La première critique de Schapiro porte sur l'affirmation de Freud selon laquelle le thème iconographique de la Sainte Anne trinitaire aurait été très rare à l'époque de Léonard de Vinci[209] : au contraire, rétorque-t-il, il s'agissait d'un thème alors très couramment représenté en sculpture comme en peinture[210],[211].

 
Reprise du schéma proposé par Freud du « vautour » dont la queue touche la bouche de l'enfant.

Freud tire le titre de son exposé de l'analyse qu'il fait de l'unique souvenir d'enfance décrit par le peintre dans ses notes : un « vautour » lui aurait caressé la bouche avec sa queue alors qu'il se trouvait dans son berceau[N 15], ce qui signifierait un fantasme de fellation relevant d'un fantasme homosexuel passif[206],[N 16]. Dans la deuxième édition de son essai, Freud appuie sa thèse sur la découverte en 1913, par son élève Oskar Pfister, de ce qu'il nomme une « image-devinette » située sur le tableau du Louvre[216],[208] : « Dans les vêtements de Marie, singulièrement enroulés et difficiles à saisir, [Oscar Pfister] a décelé les contours du vautour et il y fait allusion comme à une image-devinette inconsciente.

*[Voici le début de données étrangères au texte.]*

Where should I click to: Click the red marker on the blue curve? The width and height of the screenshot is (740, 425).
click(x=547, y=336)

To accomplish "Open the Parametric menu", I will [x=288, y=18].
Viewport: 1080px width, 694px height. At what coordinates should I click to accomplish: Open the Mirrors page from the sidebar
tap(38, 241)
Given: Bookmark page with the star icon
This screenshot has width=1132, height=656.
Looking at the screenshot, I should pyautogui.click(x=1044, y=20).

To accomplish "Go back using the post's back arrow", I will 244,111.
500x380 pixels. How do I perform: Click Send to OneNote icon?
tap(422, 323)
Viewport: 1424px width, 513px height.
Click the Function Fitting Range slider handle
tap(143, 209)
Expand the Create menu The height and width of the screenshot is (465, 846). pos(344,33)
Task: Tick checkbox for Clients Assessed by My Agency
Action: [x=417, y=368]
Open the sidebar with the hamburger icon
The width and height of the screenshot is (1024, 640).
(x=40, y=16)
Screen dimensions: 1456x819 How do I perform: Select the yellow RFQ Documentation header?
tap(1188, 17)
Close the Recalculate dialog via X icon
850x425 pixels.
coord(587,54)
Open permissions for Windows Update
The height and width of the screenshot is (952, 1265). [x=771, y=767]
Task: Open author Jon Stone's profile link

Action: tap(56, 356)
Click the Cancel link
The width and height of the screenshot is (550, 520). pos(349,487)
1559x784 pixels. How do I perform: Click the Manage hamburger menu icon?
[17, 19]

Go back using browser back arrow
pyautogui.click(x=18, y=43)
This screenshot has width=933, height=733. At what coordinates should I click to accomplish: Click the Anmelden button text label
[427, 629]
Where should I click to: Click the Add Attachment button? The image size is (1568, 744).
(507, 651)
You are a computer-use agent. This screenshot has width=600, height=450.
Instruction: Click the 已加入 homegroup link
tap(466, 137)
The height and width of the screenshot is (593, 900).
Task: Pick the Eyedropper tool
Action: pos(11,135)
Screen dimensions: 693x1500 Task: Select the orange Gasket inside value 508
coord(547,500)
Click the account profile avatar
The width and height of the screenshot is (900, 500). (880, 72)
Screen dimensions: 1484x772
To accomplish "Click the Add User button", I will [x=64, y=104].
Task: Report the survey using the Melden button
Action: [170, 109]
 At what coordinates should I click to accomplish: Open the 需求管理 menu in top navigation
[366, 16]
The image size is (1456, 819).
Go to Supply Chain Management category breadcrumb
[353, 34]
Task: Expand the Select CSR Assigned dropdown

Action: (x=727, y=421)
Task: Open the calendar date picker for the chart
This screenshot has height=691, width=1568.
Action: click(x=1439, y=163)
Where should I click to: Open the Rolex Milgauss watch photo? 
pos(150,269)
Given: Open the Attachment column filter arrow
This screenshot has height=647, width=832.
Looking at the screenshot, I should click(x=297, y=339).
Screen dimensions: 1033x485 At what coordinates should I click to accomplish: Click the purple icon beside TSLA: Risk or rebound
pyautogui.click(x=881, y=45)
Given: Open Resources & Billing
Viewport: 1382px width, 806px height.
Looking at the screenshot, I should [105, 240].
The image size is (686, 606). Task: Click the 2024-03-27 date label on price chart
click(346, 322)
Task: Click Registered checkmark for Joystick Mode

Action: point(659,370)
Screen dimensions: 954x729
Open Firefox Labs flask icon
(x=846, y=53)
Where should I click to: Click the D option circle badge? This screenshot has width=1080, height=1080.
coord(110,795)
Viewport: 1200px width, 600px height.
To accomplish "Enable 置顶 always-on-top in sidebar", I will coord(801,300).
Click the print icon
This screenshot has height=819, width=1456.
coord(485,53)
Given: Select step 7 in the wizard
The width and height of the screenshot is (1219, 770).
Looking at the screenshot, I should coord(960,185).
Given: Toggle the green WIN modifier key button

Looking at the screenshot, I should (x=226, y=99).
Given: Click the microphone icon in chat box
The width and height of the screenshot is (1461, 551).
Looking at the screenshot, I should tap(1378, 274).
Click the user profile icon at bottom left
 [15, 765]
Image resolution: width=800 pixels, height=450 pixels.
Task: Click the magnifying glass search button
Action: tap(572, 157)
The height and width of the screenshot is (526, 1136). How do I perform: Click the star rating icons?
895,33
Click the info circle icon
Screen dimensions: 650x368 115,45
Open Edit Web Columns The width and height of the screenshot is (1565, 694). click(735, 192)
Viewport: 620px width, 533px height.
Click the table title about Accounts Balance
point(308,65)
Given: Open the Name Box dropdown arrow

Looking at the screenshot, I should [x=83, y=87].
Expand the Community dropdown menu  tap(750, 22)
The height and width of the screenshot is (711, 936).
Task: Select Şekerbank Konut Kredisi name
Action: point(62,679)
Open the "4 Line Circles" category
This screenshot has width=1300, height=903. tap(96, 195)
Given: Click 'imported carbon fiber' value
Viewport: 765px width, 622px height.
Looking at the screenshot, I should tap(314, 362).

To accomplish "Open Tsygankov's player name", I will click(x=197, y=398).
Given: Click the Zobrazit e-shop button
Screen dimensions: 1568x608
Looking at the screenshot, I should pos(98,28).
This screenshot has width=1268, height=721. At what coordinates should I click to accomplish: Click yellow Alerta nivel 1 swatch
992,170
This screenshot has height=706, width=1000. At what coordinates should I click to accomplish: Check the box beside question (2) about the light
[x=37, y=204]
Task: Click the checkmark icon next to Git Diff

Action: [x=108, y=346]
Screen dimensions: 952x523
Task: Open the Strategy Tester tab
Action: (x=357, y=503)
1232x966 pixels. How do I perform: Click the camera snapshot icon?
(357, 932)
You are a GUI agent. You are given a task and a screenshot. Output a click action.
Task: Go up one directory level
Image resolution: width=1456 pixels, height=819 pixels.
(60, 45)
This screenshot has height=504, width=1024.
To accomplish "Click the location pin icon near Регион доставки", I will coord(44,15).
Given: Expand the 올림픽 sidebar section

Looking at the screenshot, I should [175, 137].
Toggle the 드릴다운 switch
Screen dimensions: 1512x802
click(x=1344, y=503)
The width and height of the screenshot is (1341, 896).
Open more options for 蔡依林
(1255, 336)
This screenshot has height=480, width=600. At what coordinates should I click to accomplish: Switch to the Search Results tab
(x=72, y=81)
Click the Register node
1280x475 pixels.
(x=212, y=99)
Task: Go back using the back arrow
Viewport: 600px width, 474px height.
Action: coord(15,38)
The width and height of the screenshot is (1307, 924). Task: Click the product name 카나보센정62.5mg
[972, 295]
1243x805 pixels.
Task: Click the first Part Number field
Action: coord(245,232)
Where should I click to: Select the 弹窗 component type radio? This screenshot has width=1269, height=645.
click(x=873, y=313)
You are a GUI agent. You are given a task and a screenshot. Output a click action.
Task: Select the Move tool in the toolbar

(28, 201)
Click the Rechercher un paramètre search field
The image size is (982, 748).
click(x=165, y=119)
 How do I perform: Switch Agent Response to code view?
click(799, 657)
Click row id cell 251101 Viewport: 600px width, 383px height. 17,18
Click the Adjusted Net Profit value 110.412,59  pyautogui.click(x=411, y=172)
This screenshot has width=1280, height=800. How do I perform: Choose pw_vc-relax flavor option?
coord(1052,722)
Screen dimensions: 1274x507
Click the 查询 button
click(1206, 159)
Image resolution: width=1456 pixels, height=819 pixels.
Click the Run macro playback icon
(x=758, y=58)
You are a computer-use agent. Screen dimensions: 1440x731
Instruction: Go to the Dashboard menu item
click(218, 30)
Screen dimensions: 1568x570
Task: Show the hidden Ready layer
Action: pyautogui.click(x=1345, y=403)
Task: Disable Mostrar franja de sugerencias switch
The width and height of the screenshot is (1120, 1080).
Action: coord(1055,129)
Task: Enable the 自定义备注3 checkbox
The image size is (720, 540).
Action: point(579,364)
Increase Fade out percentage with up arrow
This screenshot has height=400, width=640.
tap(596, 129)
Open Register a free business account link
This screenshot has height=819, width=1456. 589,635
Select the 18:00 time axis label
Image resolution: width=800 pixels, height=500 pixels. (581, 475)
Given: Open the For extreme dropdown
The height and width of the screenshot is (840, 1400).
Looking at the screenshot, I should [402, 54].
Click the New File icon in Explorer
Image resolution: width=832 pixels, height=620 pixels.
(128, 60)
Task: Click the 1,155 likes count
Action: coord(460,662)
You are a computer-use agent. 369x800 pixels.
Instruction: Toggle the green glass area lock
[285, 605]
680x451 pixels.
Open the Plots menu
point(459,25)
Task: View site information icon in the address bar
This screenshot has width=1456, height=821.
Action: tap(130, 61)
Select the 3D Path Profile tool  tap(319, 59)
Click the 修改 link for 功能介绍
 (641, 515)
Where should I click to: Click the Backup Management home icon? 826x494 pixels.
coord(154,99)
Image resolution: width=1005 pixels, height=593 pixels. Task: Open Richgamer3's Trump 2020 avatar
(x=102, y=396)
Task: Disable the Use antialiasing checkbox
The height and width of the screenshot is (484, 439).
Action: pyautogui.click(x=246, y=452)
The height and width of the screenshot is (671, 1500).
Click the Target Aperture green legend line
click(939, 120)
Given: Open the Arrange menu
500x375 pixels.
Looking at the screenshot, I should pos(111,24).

Sur le tableau, qui représente la mère de l'artiste, se voit en effet très clairement le vautour […]. On voit la tête du vautour, si caractéristique, le cou, l’arc aigu de l’attache du tronc, tout cela dans le manteau bleu qui, s'enroulant sur la hanche de la femme au premier plan, s’étend ensuite dans la direction de son genou droit. […] Si nous suivons le manteau, qui se détache si nettement sur ce qui l’entoure, depuis le milieu de l’aile, nous remarquons que d’une part, il descend jusqu’au pied de la femme, de l’autre au contraire remonte vers son épaule et vers l'enfant. La première partie représenterait à peu près l'aile et la queue normale du vautour, la seconde, un ventre en pointe et une queue d’oiseau éployée, surtout si l’on tient compte des lignes en forme de rayons, semblables par leurs contours à des plumes. Le bout, à droite, de cette queue est dirigé vers la bouche de l’enfant, c’est-à-dire de Léonard, exactement comme dans son prophétique rêve d’enfance »[217].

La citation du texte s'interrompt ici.